Quantum macroscopicity versus distillation of macroscopic superpositions

TL;DR

This paper introduces a method to quantify macroscopic entanglement through distillation of GHZ states and compares it with quantum Fisher information, revealing robustness differences in cluster states based on dimensionality.

Contribution

It proposes a new measure of macroscopic entanglement via GHZ state distillation and analyzes its relation to quantum macroscopicity, highlighting robustness in higher-dimensional cluster states.

Findings

Cluster states and Kitaev surface code states are not macroscopically quantum.

Higher-dimensional cluster states are robust to perturbations during distillation.

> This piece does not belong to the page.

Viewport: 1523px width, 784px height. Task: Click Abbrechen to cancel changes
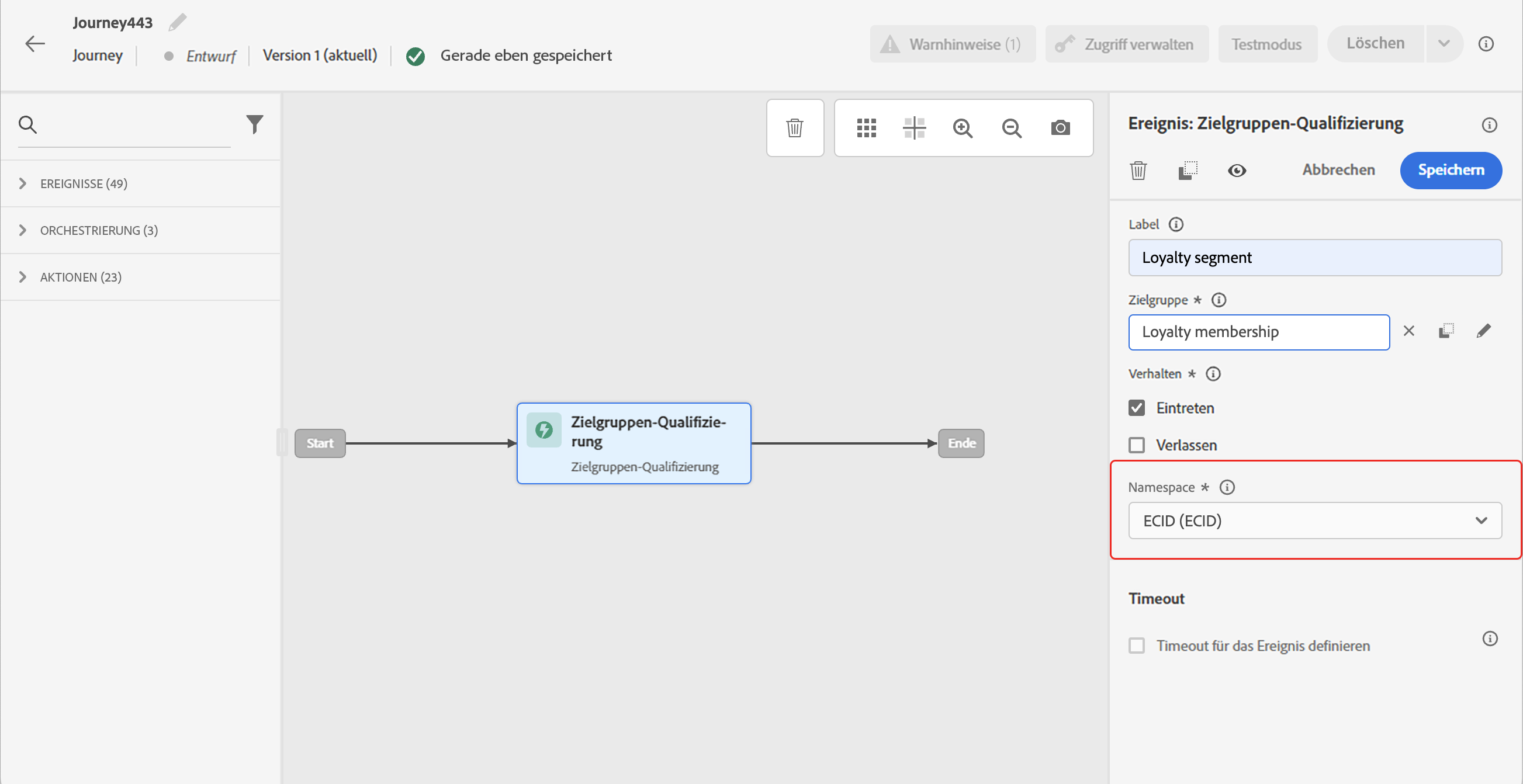click(x=1338, y=170)
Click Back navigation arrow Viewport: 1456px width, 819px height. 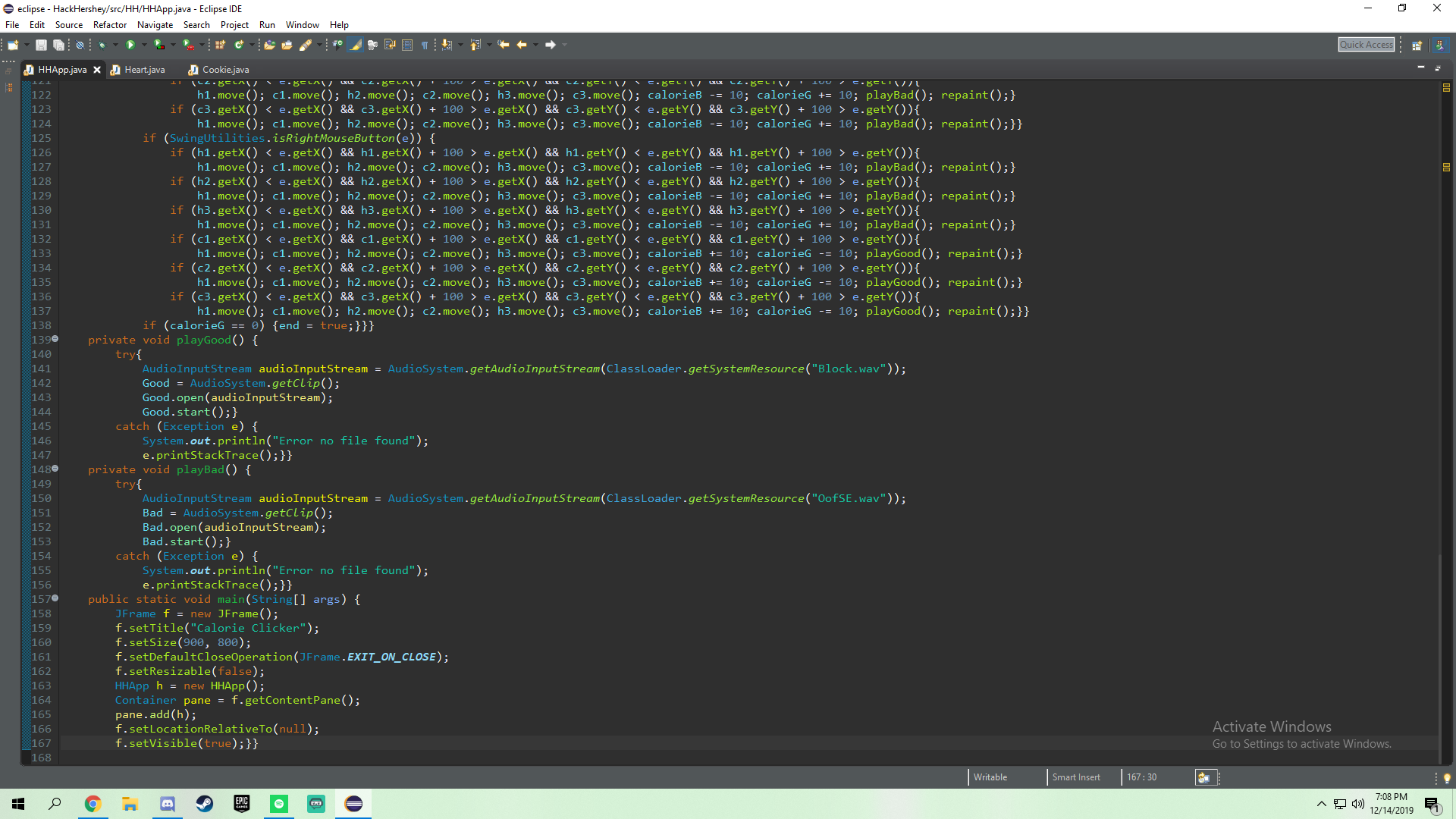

One-dimensional cluster states are not robust in distillation protocols.

Abstract

We suggest a way to quantify a type of macroscopic entanglement via distillation of Greenberger-Horne-Zeilinger states by local operations and classical communication. We analyze how this relates to an existing measure of quantum macroscopicity based on the quantum Fisher information in several examples. Both cluster states and Kitaev surface code states are found to not be macroscopically quantum but can be distilled into macroscopic superpositions. We look at these distillation protocols in more detail and ask whether they are robust to perturbations. One key result is that one-dimensional cluster states are not distilled robustly but higher-dimensional cluster states are.